Major technology companies, including Amazon, Microsoft, and IBM, have already made similar arrangements to run data centers in mainland China.
China is Apple’s third-largest market behind North America and Europe, and all signs point to it becoming an even bigger profit center. China currently accounts for about 20 percent of Apple's revenue.
The Guizhou data center will store photos, video, documents, and other personal information uploaded to iCloud accounts by Apple customers who live in mainland China, even when they are traveling outside the country. Backups and other data stored in iCloud accounts by customers outside China will continue to be stored in data centers in the United States and eventually Denmark.
Ajay Arora, CEO of data security specialist Vera, warned that Apple's partnership with a company owned by the Chinese government could increase the chances that authorities could secretly pry their way into iCloud accounts. "It's like Apple is putting the fox in charge of the henhouse," he said.
For its part, Apple reassured customers in China that the arrangement will not compromise their privacy. "As our customers know, Apple has strong data privacy and security protections in place and no backdoors will be created into any of our systems," the company said in a statement.
Apple also said it will hold to the security keys protecting the data that people routinely back up in iCloud accounts. But experts believe the data center will make it easier for the Chinese government to retrieve the information through legal demands or other means.

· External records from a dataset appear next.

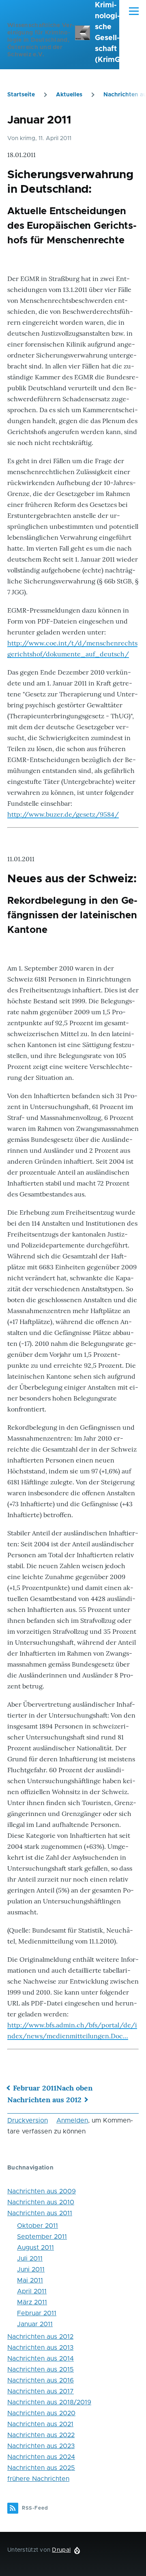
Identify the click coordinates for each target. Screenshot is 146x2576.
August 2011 (35, 2247)
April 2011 (32, 2291)
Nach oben (74, 2088)
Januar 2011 (35, 2324)
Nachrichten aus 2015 (40, 2369)
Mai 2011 (30, 2280)
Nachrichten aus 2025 (41, 2468)
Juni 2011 (31, 2269)
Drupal (61, 2550)
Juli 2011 (30, 2258)
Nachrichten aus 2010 (40, 2202)
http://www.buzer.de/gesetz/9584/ (63, 814)
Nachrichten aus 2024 (41, 2457)
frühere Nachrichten (38, 2479)
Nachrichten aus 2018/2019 (49, 2402)
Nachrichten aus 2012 (44, 2099)
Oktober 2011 (37, 2226)
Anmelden (72, 2120)
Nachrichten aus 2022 (41, 2435)
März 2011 (32, 2302)
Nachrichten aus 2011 (39, 2213)
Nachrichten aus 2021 (40, 2424)
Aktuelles (69, 95)
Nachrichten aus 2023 (41, 2446)
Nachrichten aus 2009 (41, 2191)
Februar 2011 (34, 2088)
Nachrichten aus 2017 (40, 2391)
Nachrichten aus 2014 (40, 2358)
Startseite (21, 95)
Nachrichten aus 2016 (40, 2380)
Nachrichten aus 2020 (41, 2413)
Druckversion (27, 2120)
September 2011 (42, 2236)
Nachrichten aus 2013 (40, 2347)
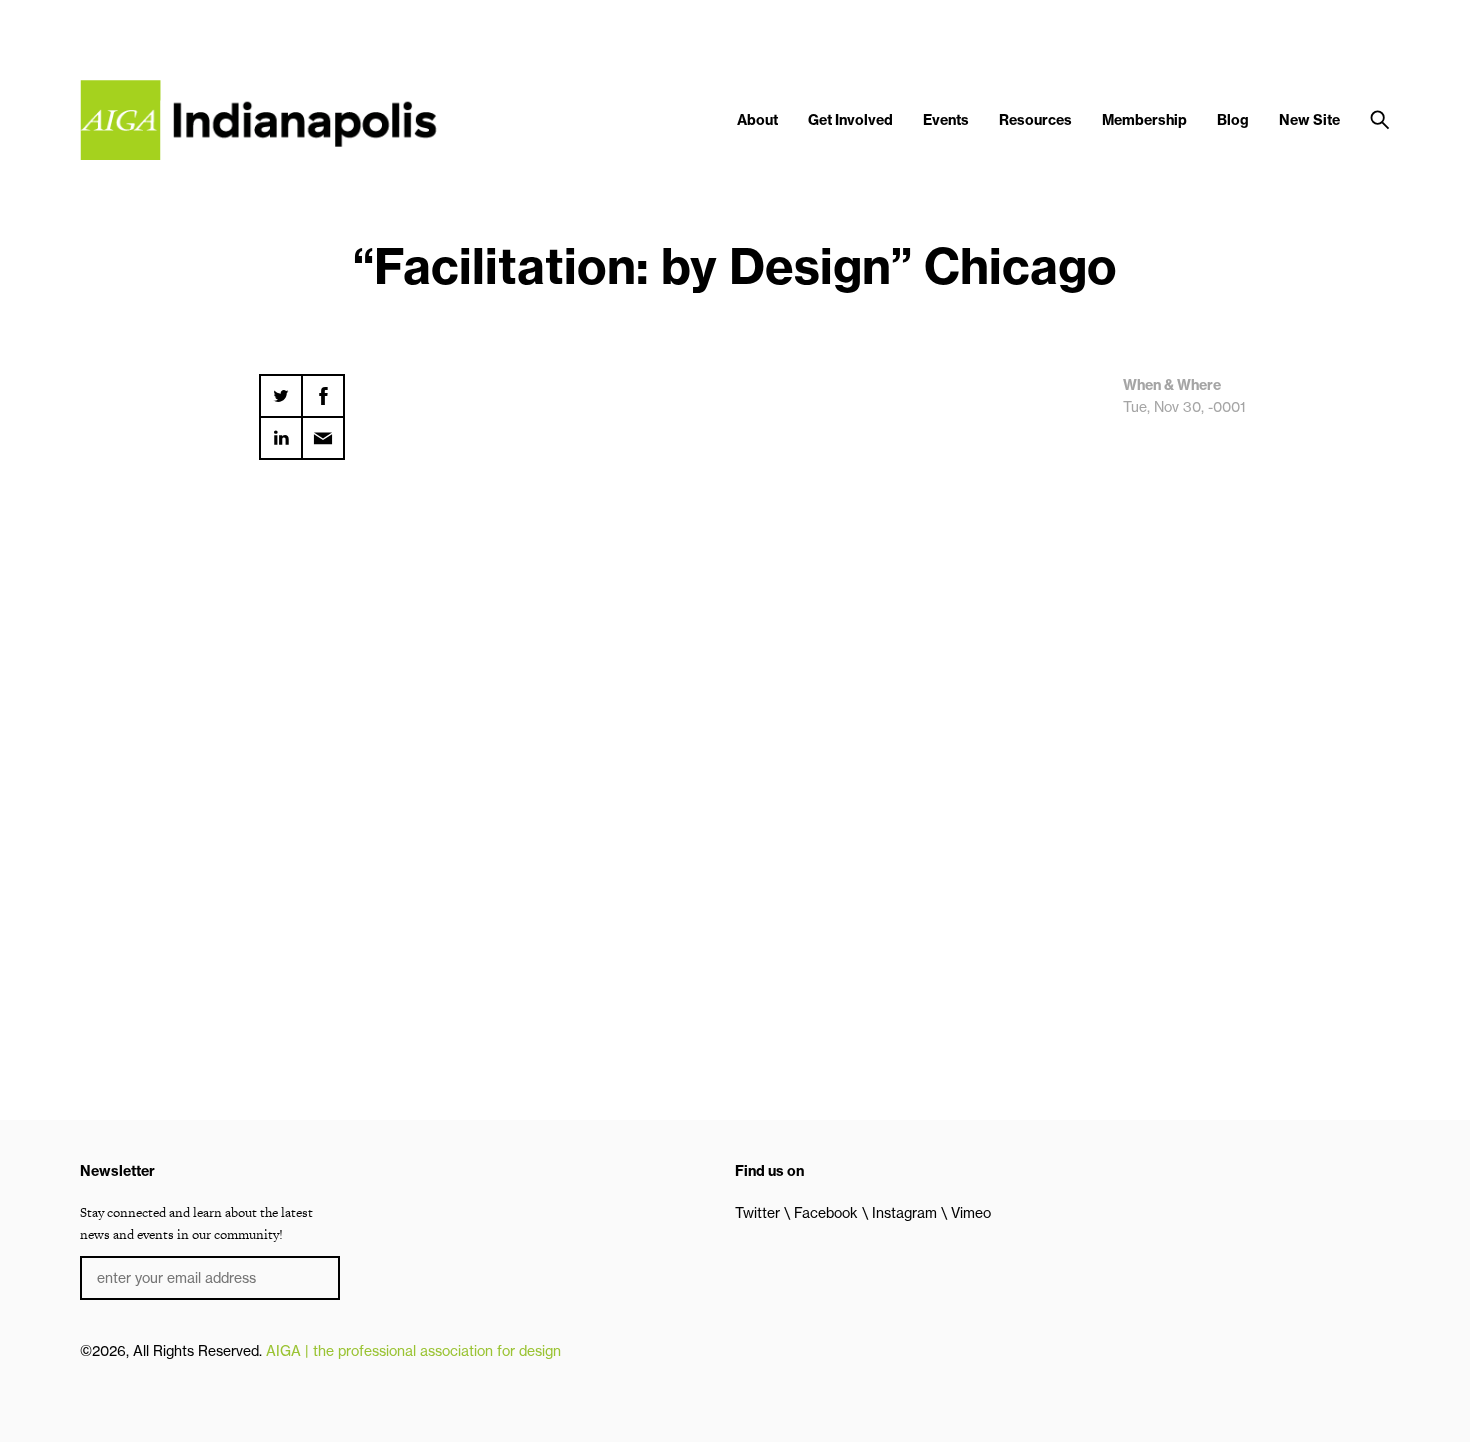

Apple will find it more challenging to resist any order from a Chinese court to give authorities there access to an iCloud account that they want to sift through, predicted Nate Cardozo, a senior staff attorney specializing in privacy for the Electronic Frontier Foundation, a digital rights group. To date, the Chinese government can only make such demands through the US court system, which is a more difficult process to negotiate.
As a remedy, Cardozo recommended that Apple customers in mainland China turn off the iCloud feature on their iPhones and other devices to protect their information from prying eyes.
Data stored on the devices themselves should remain secure as long as they lock them with passwords that only the user knows. Even if the government seizes a device, Apple will not have the keys to unlock data. But with iCloud, Apple does have the keys. The exception is passwords and credit card data synced with iCloud Keychain.